Remember to get Conan-kun’s favorite brand of curry!

He smiled bitterly. His throat tightened.

“All this time... she’s been the one waiting for me,” he whispered. “Waiting for me to come back. To keep my promises. And now... now I’m the one waiting.”

He pressed the paper to his forehead, trying to hold in the ache that wanted to spill from his chest.

“I’m sorry, Ran. I should’ve watched over you better. I won’t stop until I find you. No matter how long it takes.”

Outside, the rain began to fall.

But for the first time in weeks—he had something.

A thread.

He wouldn’t let go.

 


 

Notes:

Perhaps not.

Chapter 7: Footprints in the Wind

Chapter Text


 

Conan stood in front of Kogoro Mouri in the dim living room of the detective agency. The paper—the grocery list—lay between them on the table, flattened out under the glass ashtray. The faint ink of Ran's handwriting stared up at them like a ghost.

"Where did you get this?" Kogoro asked, voice low and tired.

Conan hesitated. "Shinichi-niichan found it. From Niigata Prefecture. He said to give it to you, and that he's searching for more clues.”

Kogoro narrowed his eyes, then released a sigh. "I thought that detective brat forgot about Ran already.”

"No!" Conan abruptly said. "Shinichi-niichan cares about Ran-neechan a lot." 

Kogoro let out a grunt. "I know that." Then he fixed his eyes on the note, dismissing the conversation about Shinichi.

“That's her handwriting. No doubt about it,” he murmured, touching the paper with the tip of his fingers like it might vanish. “She always does that weird slant on her 's' in soy sauce. She always make a shopping list.”

Conan forced a small smile, but the ache in his chest didn't lessen.

“She wrote that list the morning she disappeared. I remember. We had hotcakes and she said we were out of milk.”

Kogoro exhaled heavily and sat down, gripping the edge of the table. “Niigata though… That’s so far. How did it end up there?”

“That’s what we need to figure out,” Conan said, sitting across from him. “Did someone take her there? Did she try to leave? Was she transported?”

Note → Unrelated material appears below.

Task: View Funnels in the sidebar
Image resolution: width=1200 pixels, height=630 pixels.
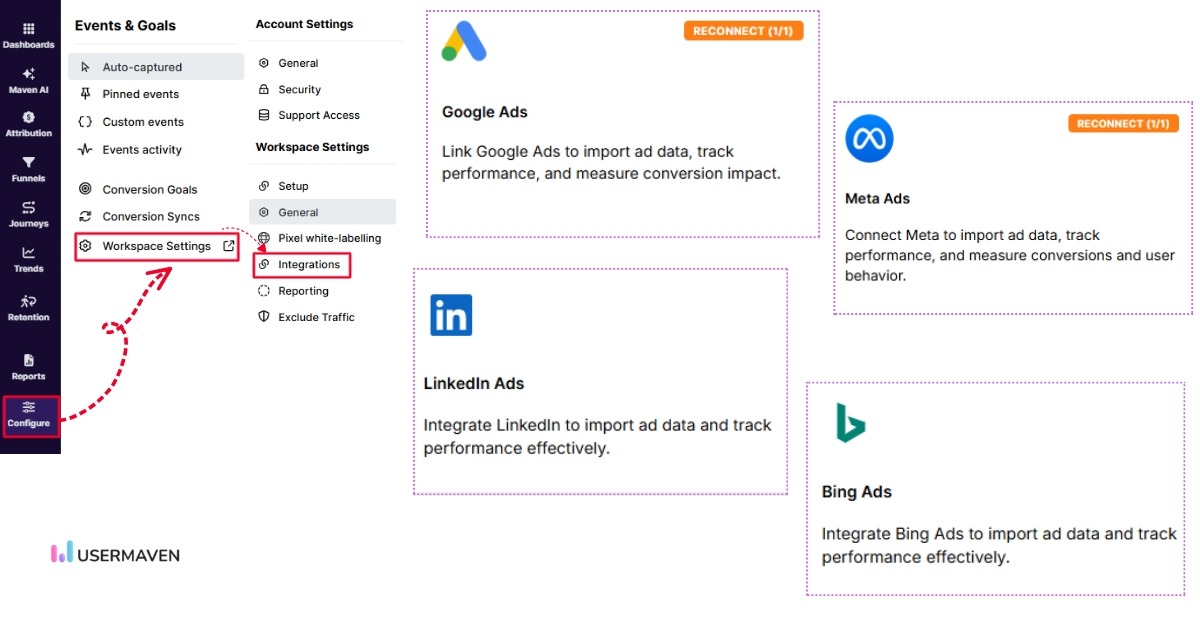Action: (x=29, y=172)
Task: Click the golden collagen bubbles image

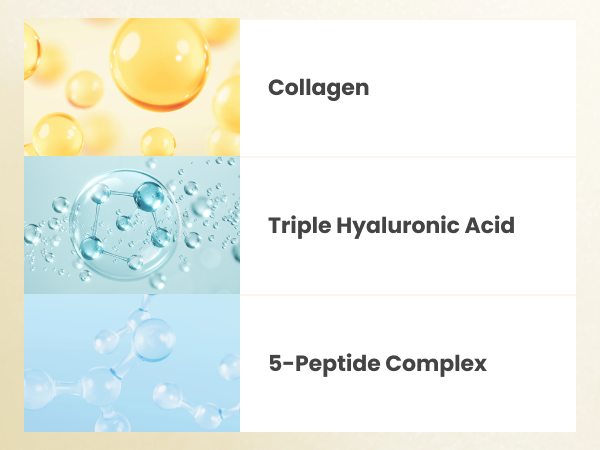Action: [x=132, y=87]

Kogoro looked up, his eyes dark. “Or was it dropped to throw us off?”

“I thought of that too,” Conan said. “But why leave a list? If it’s meant as misdirection, it’s too specific. Too personal.”

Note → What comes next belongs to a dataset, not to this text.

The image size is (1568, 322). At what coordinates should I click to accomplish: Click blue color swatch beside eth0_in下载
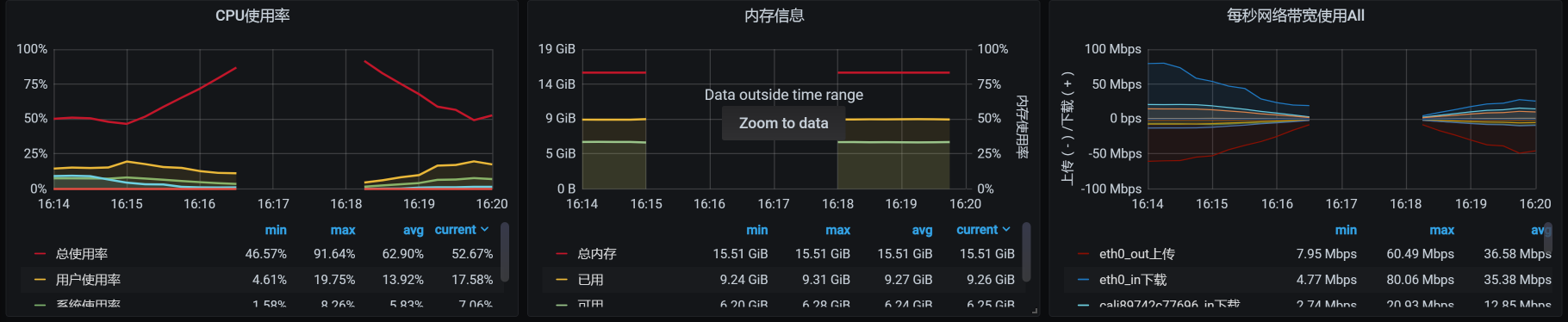tap(1083, 280)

Kogoro rubbed his chin. “If someone found her—hurt her—they might’ve taken something from her bag.”

“Or…” Conan hesitated. “She might’ve been trying to leave a clue.”

They sat in silence, both staring at the scrap of paper like it might suddenly speak.

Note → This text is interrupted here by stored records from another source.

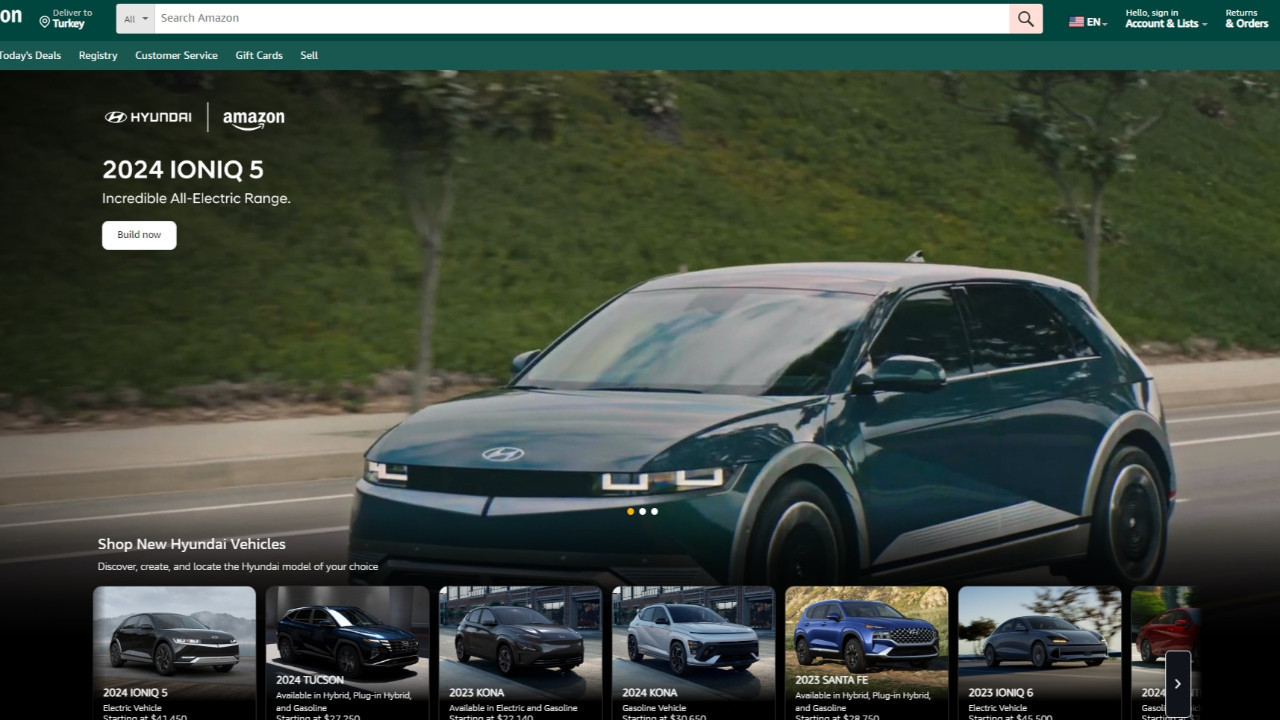The image size is (1280, 720).
Task: Click the US flag language icon
Action: (1076, 22)
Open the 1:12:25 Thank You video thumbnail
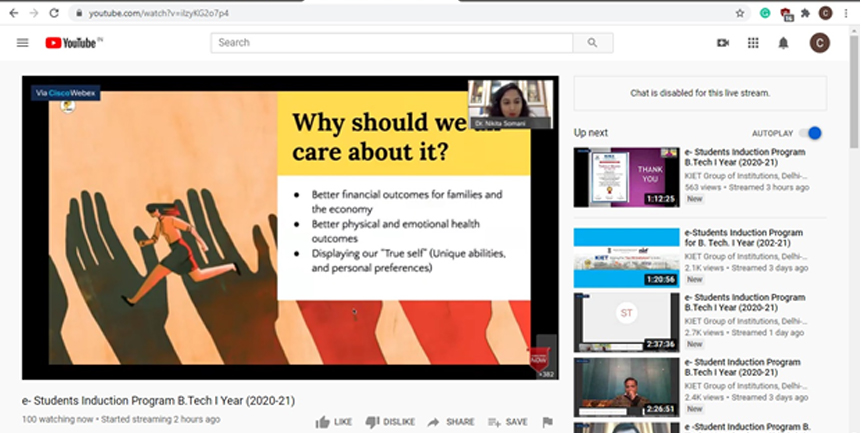Viewport: 861px width, 433px height. (625, 177)

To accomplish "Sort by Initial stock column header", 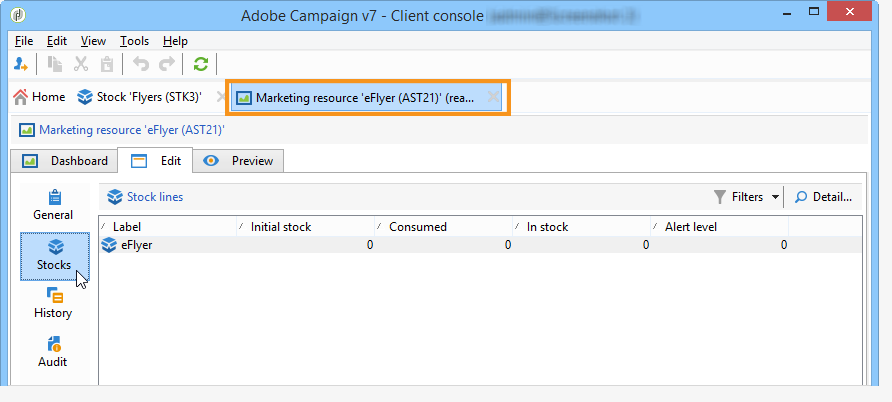I will 306,227.
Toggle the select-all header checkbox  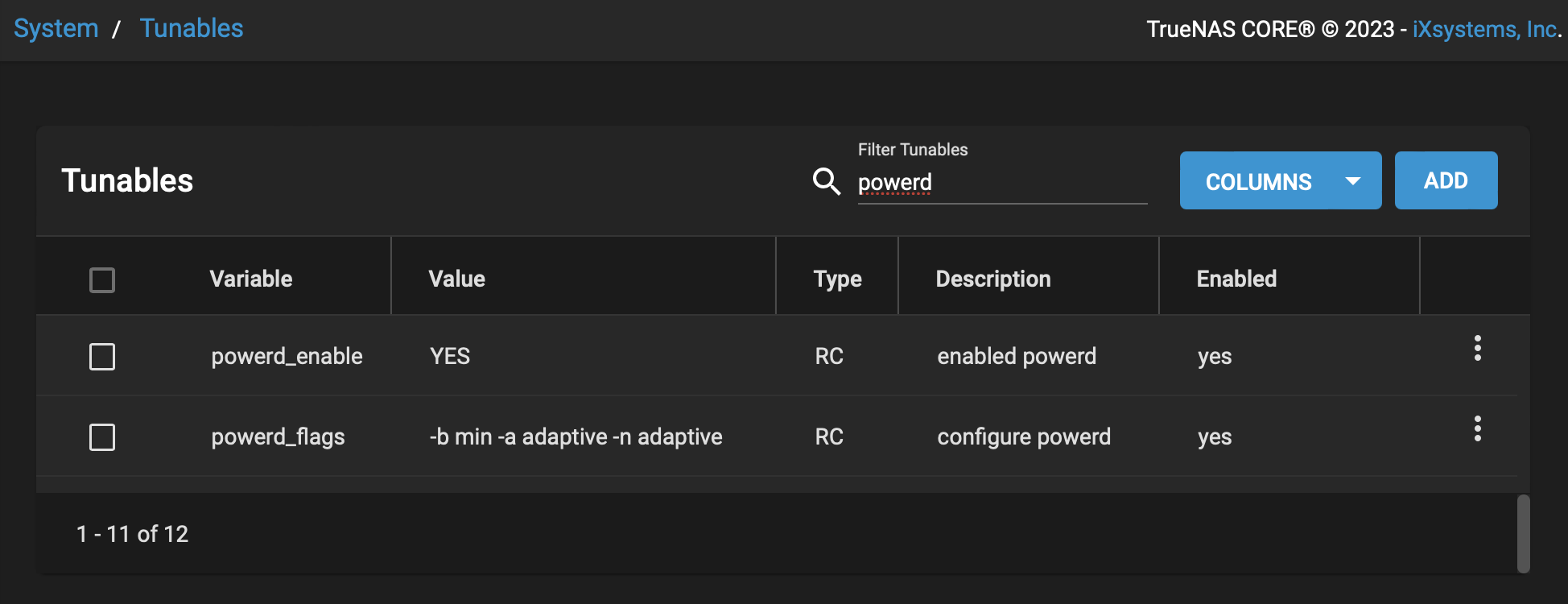tap(102, 280)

Then Kogoro stood. “I’m going to Niigata.”

Conan straightened. “I’m coming with you.”

Kogoro’s brow furrowed. “No. You’re not.”

“I can help. I—”

“You’re just a kid,” Kogoro snapped. Then he sighed, softening his voice. “But you’ve got one hell of a sharp mind. Especially when it comes to her.”

Conan blinked.

“You’ve always been there for her,” Kogoro continued. “Even when I wasn’t. I know you care about Ran, Conan.”

The boy said nothing.

“You need to stay in Tokyo. Keep an eye out. If she comes back or if anything comes up here, you’ll be in the best position to act. Go stay with Agasa for now.”

Conan lowered his eyes but nodded. “All right. But, Occhan, keep your phone on.”

“I will.” Kogoro put on his coat and grabbed the list. “We’re not stopping until we find her.”

As he turned to leave, Conan stood quietly behind him. “You’re right about one thing,” Conan whispered to himself. “When it comes to Ran, I don’t think I’ve ever thought more clearly.”

 


Conan was back at the Kudo mansion, surrounded by quiet and fading light. The study was neat except for his growing pile of maps, documents, and notes on the desk. His laptop was open, the screen dimmed.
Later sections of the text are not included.